Richard Lehman: Why don’t GPs use satnav?

Imagine that you are driving a taxi which cannot stop, except in dire emergencies. Every ten minutes, you must take it to a new destination. If you take too long, your waiting fares will get fed up and you will get bad marks. Still worse if you have an accident or take them to the wrong place. So what’s the best plan?

  • Memorize every possible route and destination
  • Keep a heap of maps on your passenger seat
  • Just hope for the best and navigate by familiar landmarks and road signs
  • Get satnav

I’m talking about general practice here. London cabbies used to have to do “the knowledge” across the whole of the city, just as GPs still stuff their brains with lots of “just in case” knowledge about the whole of medicine. But how much safer I’d feel, as a passenger, if they had satnav as well.

When computers became a mandatory part of NHS general practice 25 years ago, GPs were made to feed the machine with lots of data. But we got little in return. In those early days, there was nothing to guide the doctor towards reaching the destination that the patient wanted to get to. Later, our dashboards began to fill up with destinations that the patient didn’t necessarily want to get to—having their BP checked, being told to get weighed, having a medication review or a flu jab. And there was a growing profusion of maps on the passenger seat, sometimes contradicting each other, available as paper booklets from NICE, or on websites that took valuable minutes to negotiate while you took your eyes off the road. 

Meanwhile every cabbie and Uber driver went over to satnav. They got updated information about every route and every hold-up in real time. They could look and drive at the same time. They got to the right place by the quickest route.

So what’s the current situation in general practice? There’s still no satnav to guide most decisions about treatment. But enormous efforts have been made over the last few years to get GPs to prescribe more statins to the right patients and fewer to those who don’t need them. A NICE guideline appeared in 2014 which stretched to nearly 400 pages and contained over 90 recommendations about how to arrive at a decision with each adult in the UK. This was subsequently distilled into a 23 page shared decision aid for use mainly by GPs.

It is but one of many. Statins are the best-researched of all drug groups, and certainly the most widely discussed. You can’t give a talk about evidence-based medicine or shared decision making without someone starting a discussion about them which generally takes over the whole meeting.

An article has just appeared in BJGP Open which examines the effect of this intensive knowledge dissemination among GPs. It includes a figure showing how they fare with statins used for primary prevention.

In one sense this might seem quite reassuring. It could demonstrate that GPs are concentrating their minds on helping people who are ill or needy, rather on tasks which are better done by healthy people using electronic decision aids. On the other hand, it could mean that GPs are equally bad at understanding the true benefits and harms of a lot of other interventions. And unfortunately this is confirmed by the rest of the study, covering a total of 20 clinical scenarios presented to two large groups of GPs.
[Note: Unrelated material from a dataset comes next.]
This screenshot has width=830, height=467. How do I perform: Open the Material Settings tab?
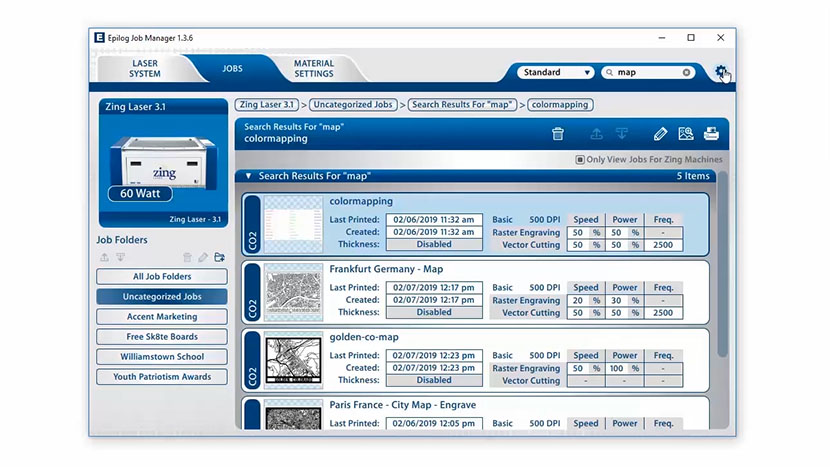point(313,68)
For all questions combined, 87.7% of responders overestimated and 8.9% underestimated treatment effects. However, specialists fare little better, according to a systematic review of 48 studies over a range of specialties.

All doctors could do with some proper satnav. It doesn’t even have to be that good. Never mind the confidence intervals, we can deal with those when we get closer: just tell us whether we’re in Camberwell or Crawley while we talk to our patients.
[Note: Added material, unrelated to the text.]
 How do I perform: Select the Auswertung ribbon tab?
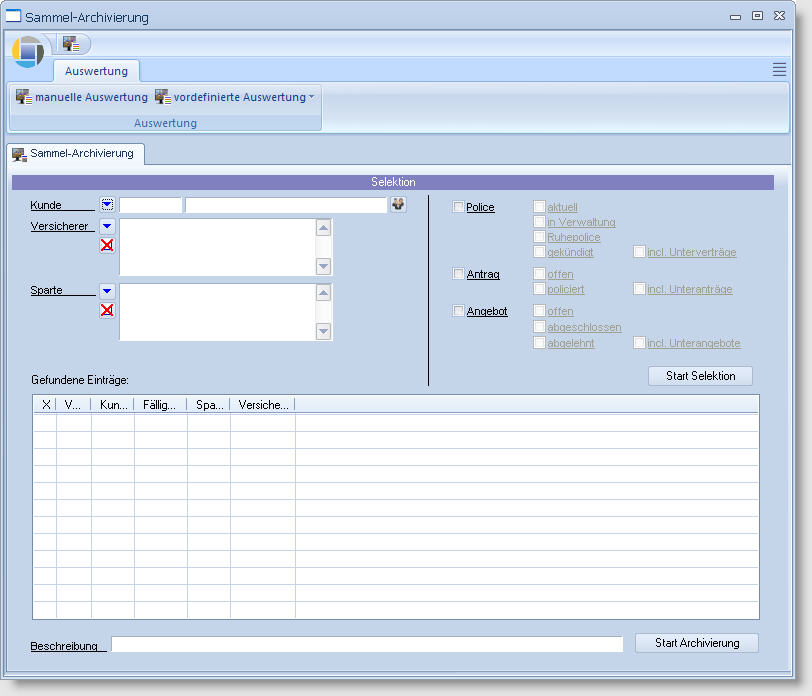[x=96, y=71]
I’m well aware that lots of excellent people have been trying to do this over the last two decades. Since retiring from general practice 10 years ago, I’ve even tried to act as a sort of dating agency to put them in touch with each other. But this job shouldn’t fall to groups of highly motivated individuals producing a patchy ecosystem of different tools and apps on shoestring budgets. Getting reliable information to patients and clinicians for decision making in real time should be a top priority for all health systems across the world. If cabbies and other drivers can have satnav, so should patients and health professionals.

 

Richard Lehman is professor of the shared understanding of medicine at the Institute of Applied Health Research, University of Birmingham.